If the unlikely event should occur that DoFinance goes out of business. What will happen to the investors’ money?
DoFinance is currently on its way to obtaining an Investment Service Provider license. Consequently, DoFinance cannot go out of business without a reason. Even though the Latvian Financial and Capital Market Commission is reviewing DoFinance’s application, already now DoFinance has to adhere to the existing rules for a regulated company. It is worth mentioning, however, that investors are not protected by the depositor compensation scheme at the moment. Once DoFinance obtains the license, there will be specific situations when investors will be entitled to certain financial security.
The Marketplace Lending Industry
Who do you see as your biggest competitors, and what sets DoFinance apart from them?
Nowadays P2P investing platforms have become popular and well known among investors. In the meantime competition between P2P platforms has also grown rapidly. DoFinance and its values are always about the transparency and honesty of its investors. We are glad that all loan originators that were operating and currently active are in the Alfa Finance Group as subsidiary companies, meaning the strategy is to keep all of them financially healthy. This is also the main driver for our investors who have shown trust in us during these years of our operations. However, we are competing with the other P2P investing platforms such as Mintos, Twino which also are localized here in Latvia.

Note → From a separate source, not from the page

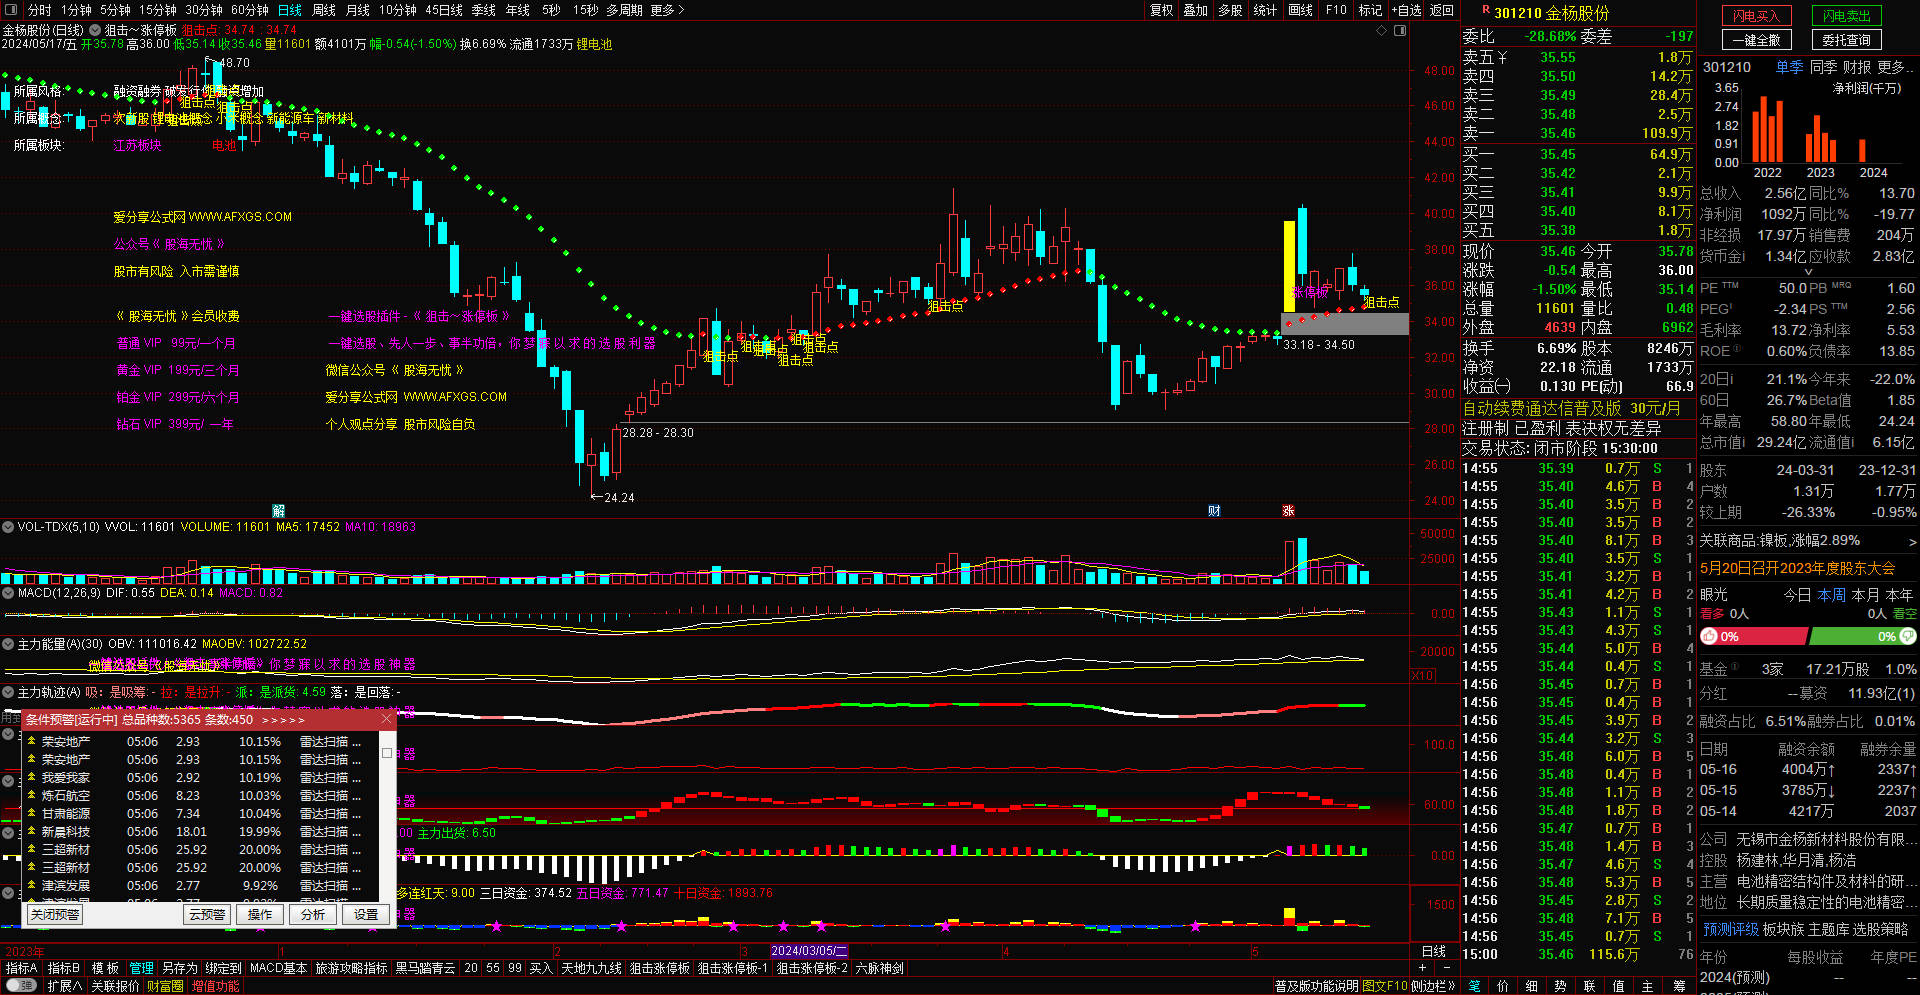
Task: Switch to the 周线 weekly period tab
Action: [324, 10]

What do you think the future of marketplace lending looks like? Which challenges do you see for the industry in the coming years?
Marketplace lending is already disrupting the financial industry. It has already gone through the first global crisis that is comparable to that of 2008. This is very important because during a crisis one can see the weak spots in any industry. As we did notice, an important aspect in this industry is common regulation and supervision by government institutions. Whenever there is some marketplace lender that struggles or is fraudulent, the whole industry suffers. It is in our highest interest to have all operators regulated by the Financial Supervision Authority in any country across Europe. We hope to be the forerunners in Latvia in this regard. Once this happens, banks will have to hold tight to their seats….
The Future of DoFinance
What is DoFinance’s strategy for the coming years? Have you planned any new initiatives? Do you have a vision for the future?
At the moment, our goal is to maintain our existing investor portfolio and, of course, attract new investors, which we are now able to do quite successfully. In terms of platform improvements, we plan to introduce secondary market functionality in Q3. At the same time, an important factor is the licensing process, which has already started in April 2020, and we are likely to obtain a license in Q4 2021. After licensing, the only objective will be to diversify investment opportunities, including special purpose loans, real estate related products, and investments into trade finance.
If we look ten years down the road and DoFinance no longer exists: What went wrong?
Looking at our company today – it seems highly unlikely. I would see our company transforming but not disappearing. Funny enough, I think any fintech company wants to become a bank in the end. But in this case, the bank is not a clumsy and heavy institution; it is rather a financial organization providing a wide range of services that are currently provided by the banks.